**Page**
----------------

New

La tribune à Catherine Cibien, directrice scientique du MAB France et Didier Babin, président du MAB France.

Un des chantiers prioritaires du gouvernement est la planification écologique, afin d’accélérer la transformation de notre société et l’adaptation aux conséquences du changement climatique. Elle est annoncée comme visant à contrôler la cohérence des politiques publiques et environnementales en impliquant les acteurs publics et privés. Elle ne doit surtout pas menacer ou dégrader la biodiversité et doit aller au-delà de la seule transition énergétique pour être véritablement « écologique ». Ne nous trompons pas, la transformation ne pourra pas se satisfaire de mesurettes, c’est un changement de trajectoire qu’il faut opérer y compris dans nos modes de production et de consommation. Vaste chantier et défi socio-économique à relever !

Il va donc s’agir de rendre cohérents les différents niveaux d’intervention publique, de l’international au local. Le premier travail devrait être, dans le domaine de la biodiversité (comme dans celui du climat), de bannir sans délai les subventions et la fiscalité néfastes, estimées à plusieurs dizaines de milliards d’euros par an, et de réorienter ces sommes vers des projets contribuant à sa conservation ou sa restauration et à accompagner les acteurs pour amoindrir les chocs socio-économiques des transitions à réaliser.

----------------

(Entrées de texte et de localisation d'éléments)
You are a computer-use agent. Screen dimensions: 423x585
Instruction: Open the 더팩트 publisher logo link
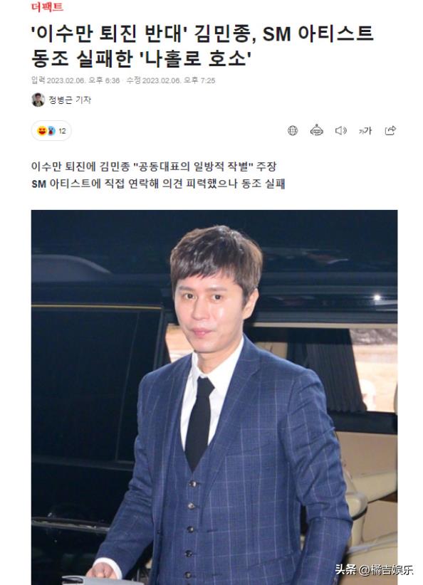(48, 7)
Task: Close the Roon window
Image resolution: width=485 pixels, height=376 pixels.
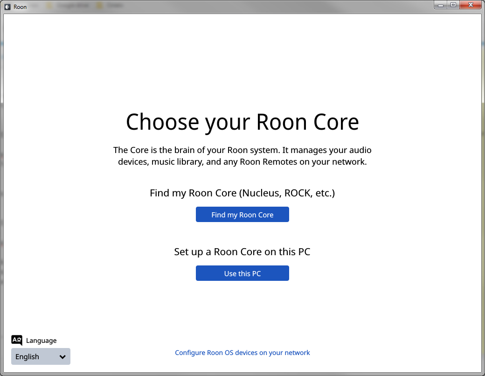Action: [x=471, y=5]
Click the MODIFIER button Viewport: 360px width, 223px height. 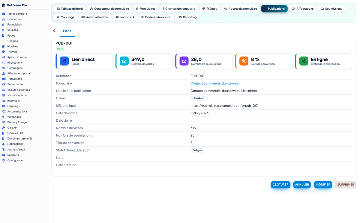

----------------

**Liste des tâches**
**1.** Résumez en deux phrases la tribune sur la planification écologique.
**2.** Transcrivez à l'identique le passage de la tribune sur la planification écologique qui commence par « La tribune à » et se poursuit jusqu'à « socio-économique à relever ! ».
**3.** Reprenez la tribune sur la planification écologique là où elle s'arrête.

**Réponses par tâche**
**1.** Chantier prioritaire du gouvernement, la planification écologique doit, selon la tribune, dépasser la seule transition énergétique sans menacer la biodiversité, et imposer un véritable changement de trajectoire, y compris dans les modes de production et de consommation. Il s'agit d'abord de rendre cohérents les niveaux d'intervention publique et de supprimer sans délai les subventions et la fiscalité néfastes à la biodiversité, estimées à plusieurs dizaines de milliards d'euros par an, pour réorienter ces sommes vers sa conservation ou sa restauration et vers l'accompagnement des acteurs.

**2.**
La tribune à Catherine Cibien, directrice scientique du MAB France et Didier Babin, président du MAB France.

Un des chantiers prioritaires du gouvernement est la planification écologique, afin d’accélérer la transformation de notre société et l’adaptation aux conséquences du changement climatique. Elle est annoncée comme visant à contrôler la cohérence des politiques publiques et environnementales en impliquant les acteurs publics et privés. Elle ne doit surtout pas menacer ou dégrader la biodiversité et doit aller au-delà de la seule transition énergétique pour être véritablement « écologique ». Ne nous trompons pas, la transformation ne pourra pas se satisfaire de mesurettes, c’est un changement de trajectoire qu’il faut opérer y compris dans nos modes de production et de consommation. Vaste chantier et défi socio-économique à relever !

**3.**
Les Réserves de biosphère peuvent-elles être utiles à ce chantier ? Depuis leur conception dans les années 70, elles cherchent à constituer un modèle de gestion durable des territoires. Tout ou partie de leurs « concepts clés », novateurs dans les années 70, sont depuis largement repris par de nombreux dispositifs :

  • La nécessité de considérer « en même temps » la conservation de l’ensemble du vivant non-humain et la prospérité des humains. Leurs destins sont profondément liés.
  • Des projets de territoires conçus au travers d’une participation locale active ; co-construits avec des acteurs et habitants informés, sensibilisés, formés ;
  • La mobilisation de connaissances, par la recherche, l’innovation, la formation… mise en liens fluides avec la prise des décisions ;
  • Une organisation spatiale des territoires privilégiant les solidarités socio-écologiques : les lieux du développement humain s’organisent autour ou à proximité d’espaces où la biodiversité est durablement protégée, espaces reliés entre eux par des espaces interstitiels également accueillant pour biodiversité (corridors écologiques, zones tampon, suivant les termes employés).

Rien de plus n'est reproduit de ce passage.